If a line in the data below contains "will", copy it.

Stored data:
+ + + +

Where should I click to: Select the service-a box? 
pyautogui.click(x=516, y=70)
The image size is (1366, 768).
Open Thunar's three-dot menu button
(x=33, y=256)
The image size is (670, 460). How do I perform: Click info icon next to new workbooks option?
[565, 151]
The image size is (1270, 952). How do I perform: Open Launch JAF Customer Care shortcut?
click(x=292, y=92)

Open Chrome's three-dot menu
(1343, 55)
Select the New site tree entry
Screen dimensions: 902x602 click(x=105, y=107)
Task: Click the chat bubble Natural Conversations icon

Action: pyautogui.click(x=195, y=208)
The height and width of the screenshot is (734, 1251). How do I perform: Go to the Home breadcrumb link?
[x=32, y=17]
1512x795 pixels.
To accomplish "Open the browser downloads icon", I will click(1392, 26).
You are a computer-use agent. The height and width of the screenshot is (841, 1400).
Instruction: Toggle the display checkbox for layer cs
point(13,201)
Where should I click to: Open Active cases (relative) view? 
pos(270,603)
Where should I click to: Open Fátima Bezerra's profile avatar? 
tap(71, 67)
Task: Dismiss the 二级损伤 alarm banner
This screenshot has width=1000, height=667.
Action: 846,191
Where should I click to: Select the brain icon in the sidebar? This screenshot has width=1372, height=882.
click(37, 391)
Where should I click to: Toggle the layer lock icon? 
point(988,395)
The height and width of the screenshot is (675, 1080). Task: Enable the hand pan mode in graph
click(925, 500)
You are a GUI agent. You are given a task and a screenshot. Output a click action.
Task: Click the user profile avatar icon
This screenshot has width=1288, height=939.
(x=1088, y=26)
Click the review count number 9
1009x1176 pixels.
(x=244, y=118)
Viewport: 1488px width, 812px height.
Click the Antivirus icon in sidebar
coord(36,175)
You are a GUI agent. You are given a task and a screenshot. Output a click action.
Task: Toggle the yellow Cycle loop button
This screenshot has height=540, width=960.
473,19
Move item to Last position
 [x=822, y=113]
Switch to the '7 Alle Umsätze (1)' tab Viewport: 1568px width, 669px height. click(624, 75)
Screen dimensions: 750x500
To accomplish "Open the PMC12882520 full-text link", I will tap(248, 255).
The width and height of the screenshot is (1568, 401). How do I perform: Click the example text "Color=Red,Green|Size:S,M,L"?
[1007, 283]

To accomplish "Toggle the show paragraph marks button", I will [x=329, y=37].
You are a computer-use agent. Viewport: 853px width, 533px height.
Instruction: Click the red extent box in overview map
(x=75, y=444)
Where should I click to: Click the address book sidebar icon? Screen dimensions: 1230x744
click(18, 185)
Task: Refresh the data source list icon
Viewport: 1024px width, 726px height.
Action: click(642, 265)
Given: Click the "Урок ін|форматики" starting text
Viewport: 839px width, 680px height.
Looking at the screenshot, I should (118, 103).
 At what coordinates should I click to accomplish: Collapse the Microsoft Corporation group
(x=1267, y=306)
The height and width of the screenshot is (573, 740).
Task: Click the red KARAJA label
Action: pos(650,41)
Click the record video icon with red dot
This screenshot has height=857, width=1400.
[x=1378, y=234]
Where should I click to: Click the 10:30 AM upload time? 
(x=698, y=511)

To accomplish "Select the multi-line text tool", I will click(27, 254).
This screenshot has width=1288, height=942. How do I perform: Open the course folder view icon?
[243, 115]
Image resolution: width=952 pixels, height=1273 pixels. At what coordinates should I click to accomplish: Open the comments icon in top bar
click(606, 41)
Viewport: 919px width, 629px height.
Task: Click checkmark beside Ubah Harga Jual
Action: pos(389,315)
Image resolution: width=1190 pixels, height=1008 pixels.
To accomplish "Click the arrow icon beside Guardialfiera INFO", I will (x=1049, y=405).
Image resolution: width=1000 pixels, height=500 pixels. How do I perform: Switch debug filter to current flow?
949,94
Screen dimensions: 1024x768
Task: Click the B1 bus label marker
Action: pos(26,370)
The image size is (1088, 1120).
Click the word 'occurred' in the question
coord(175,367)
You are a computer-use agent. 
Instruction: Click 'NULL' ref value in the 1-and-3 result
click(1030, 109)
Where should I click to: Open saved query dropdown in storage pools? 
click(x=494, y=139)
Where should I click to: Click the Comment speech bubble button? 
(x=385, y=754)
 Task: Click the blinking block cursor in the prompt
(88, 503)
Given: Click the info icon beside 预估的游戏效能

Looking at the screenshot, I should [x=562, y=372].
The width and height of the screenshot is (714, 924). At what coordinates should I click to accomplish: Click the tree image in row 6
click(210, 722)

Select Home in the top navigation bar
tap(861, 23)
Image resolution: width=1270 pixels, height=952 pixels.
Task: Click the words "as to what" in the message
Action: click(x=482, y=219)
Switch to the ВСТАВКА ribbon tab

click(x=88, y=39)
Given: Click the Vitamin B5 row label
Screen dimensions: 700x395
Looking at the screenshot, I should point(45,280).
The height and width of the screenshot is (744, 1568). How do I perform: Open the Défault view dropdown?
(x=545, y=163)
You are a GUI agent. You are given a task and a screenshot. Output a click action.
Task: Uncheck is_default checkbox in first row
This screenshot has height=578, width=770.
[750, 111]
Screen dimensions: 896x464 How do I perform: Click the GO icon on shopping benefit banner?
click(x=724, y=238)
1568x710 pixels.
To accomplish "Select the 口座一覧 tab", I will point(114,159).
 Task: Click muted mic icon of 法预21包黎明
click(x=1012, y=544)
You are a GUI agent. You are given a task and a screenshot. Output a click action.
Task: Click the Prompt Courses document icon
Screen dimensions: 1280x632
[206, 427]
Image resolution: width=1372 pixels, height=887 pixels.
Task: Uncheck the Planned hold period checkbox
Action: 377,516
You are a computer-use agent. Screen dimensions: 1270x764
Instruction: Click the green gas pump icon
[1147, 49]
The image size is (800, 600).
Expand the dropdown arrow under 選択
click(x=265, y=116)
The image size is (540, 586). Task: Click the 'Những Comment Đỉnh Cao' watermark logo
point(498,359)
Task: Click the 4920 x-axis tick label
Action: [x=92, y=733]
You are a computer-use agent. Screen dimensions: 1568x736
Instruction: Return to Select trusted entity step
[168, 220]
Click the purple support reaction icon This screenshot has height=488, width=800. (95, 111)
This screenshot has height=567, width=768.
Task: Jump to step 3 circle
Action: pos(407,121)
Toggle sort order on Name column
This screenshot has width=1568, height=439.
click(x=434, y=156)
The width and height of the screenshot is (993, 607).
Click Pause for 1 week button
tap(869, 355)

+ + + +

Task result ::
To accomplish "Open the browser downloads icon", I will click(1392, 26).
To accomplish "Open the PMC12882520 full-text link", I will tap(248, 255).
To accomplish "Toggle the show paragraph marks button", I will [x=329, y=37].
To accomplish "Select the multi-line text tool", I will click(27, 254).
To accomplish "Click the arrow icon beside Guardialfiera INFO", I will (x=1049, y=405).
To accomplish "Select the 口座一覧 tab", I will point(114,159).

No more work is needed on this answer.